* _Task brief_
Convert the item lines from the line with "is (1299, 1774)." up to and including the line with "label-part: wave is" into a numbered list, omitting blank lines and leaving the pictures out.

:: Extracted data

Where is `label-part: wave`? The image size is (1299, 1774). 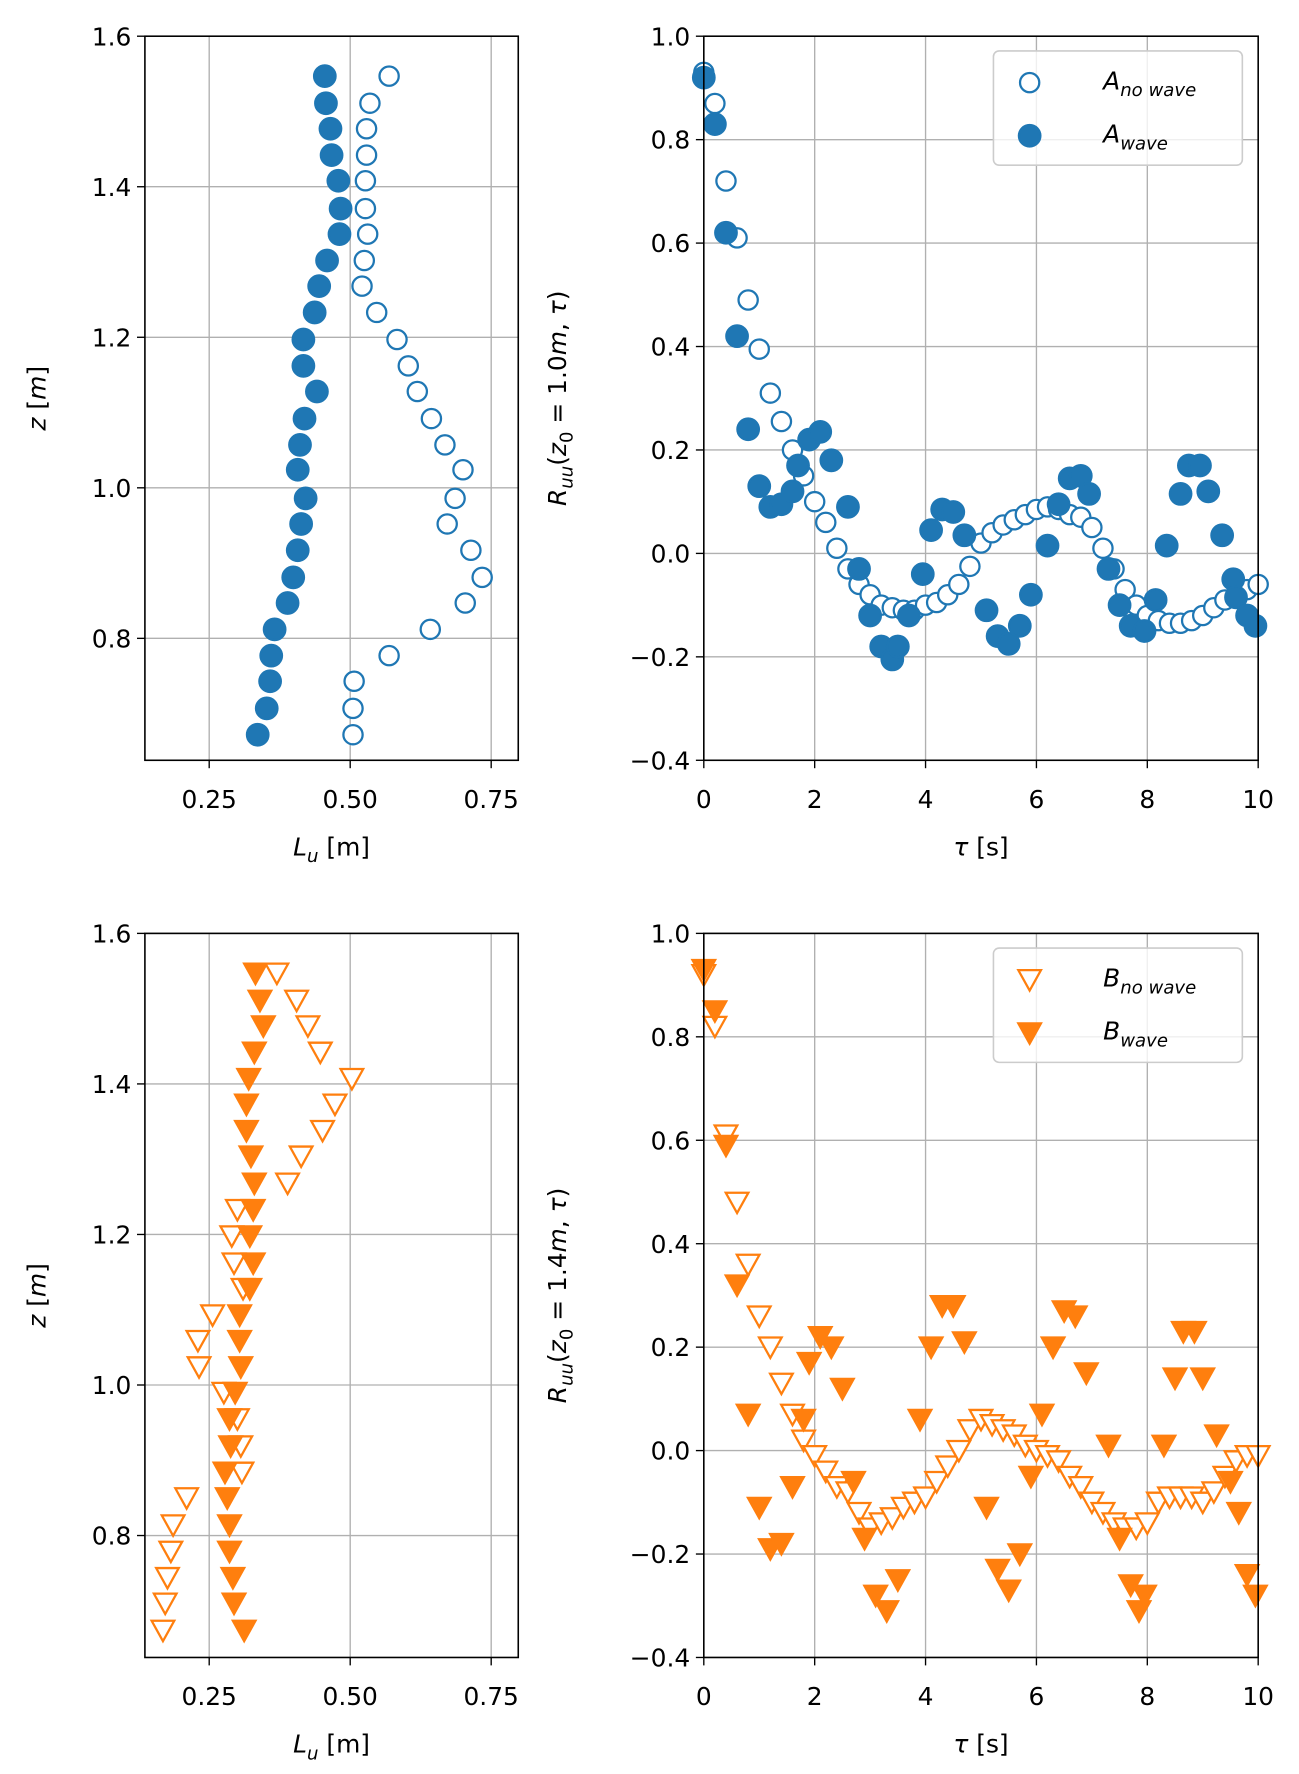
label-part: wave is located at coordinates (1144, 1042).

::::
:: Extracted data

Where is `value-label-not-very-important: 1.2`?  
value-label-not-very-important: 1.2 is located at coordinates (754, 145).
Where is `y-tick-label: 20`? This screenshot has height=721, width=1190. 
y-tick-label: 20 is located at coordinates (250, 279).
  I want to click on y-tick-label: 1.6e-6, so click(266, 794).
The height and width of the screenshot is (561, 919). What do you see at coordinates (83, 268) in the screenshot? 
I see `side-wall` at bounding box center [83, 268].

::::
:: Extracted data

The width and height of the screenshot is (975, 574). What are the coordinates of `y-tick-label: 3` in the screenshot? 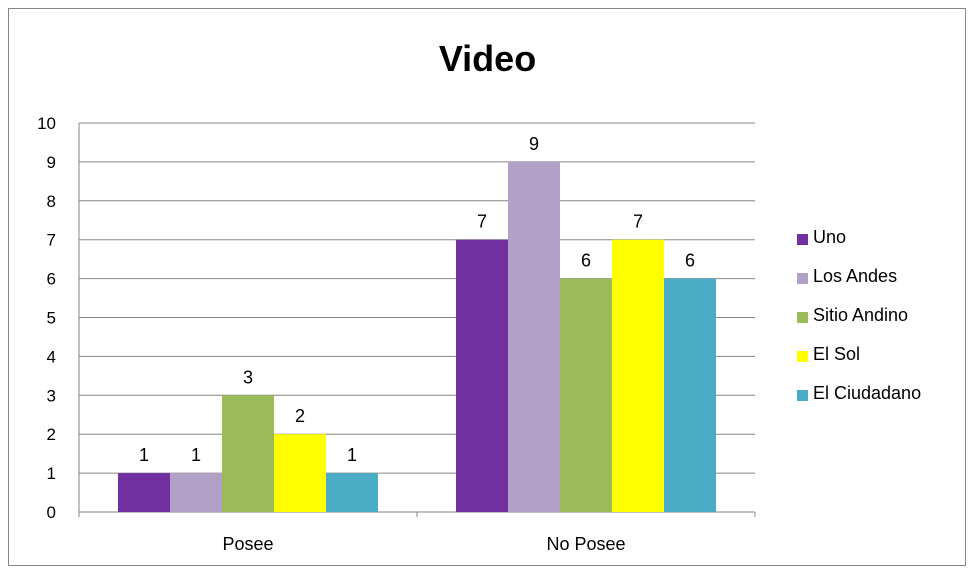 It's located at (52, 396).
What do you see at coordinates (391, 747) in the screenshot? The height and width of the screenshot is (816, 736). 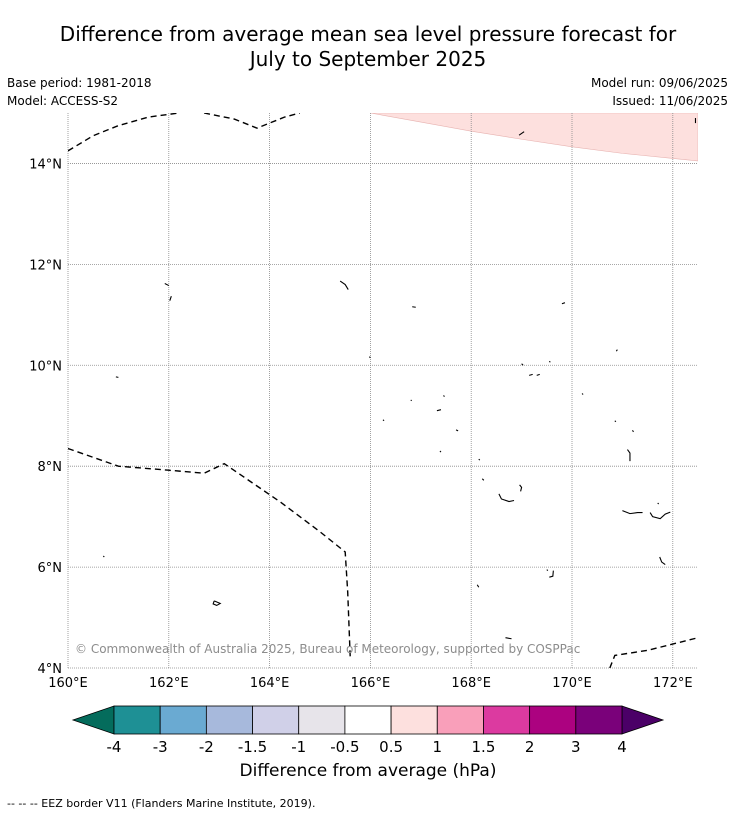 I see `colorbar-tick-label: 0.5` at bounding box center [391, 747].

::::

* _Exercise result_
1. Where is `label-part: wave`? The image size is (1299, 1774). 
2. label-part: wave is located at coordinates (1144, 1042).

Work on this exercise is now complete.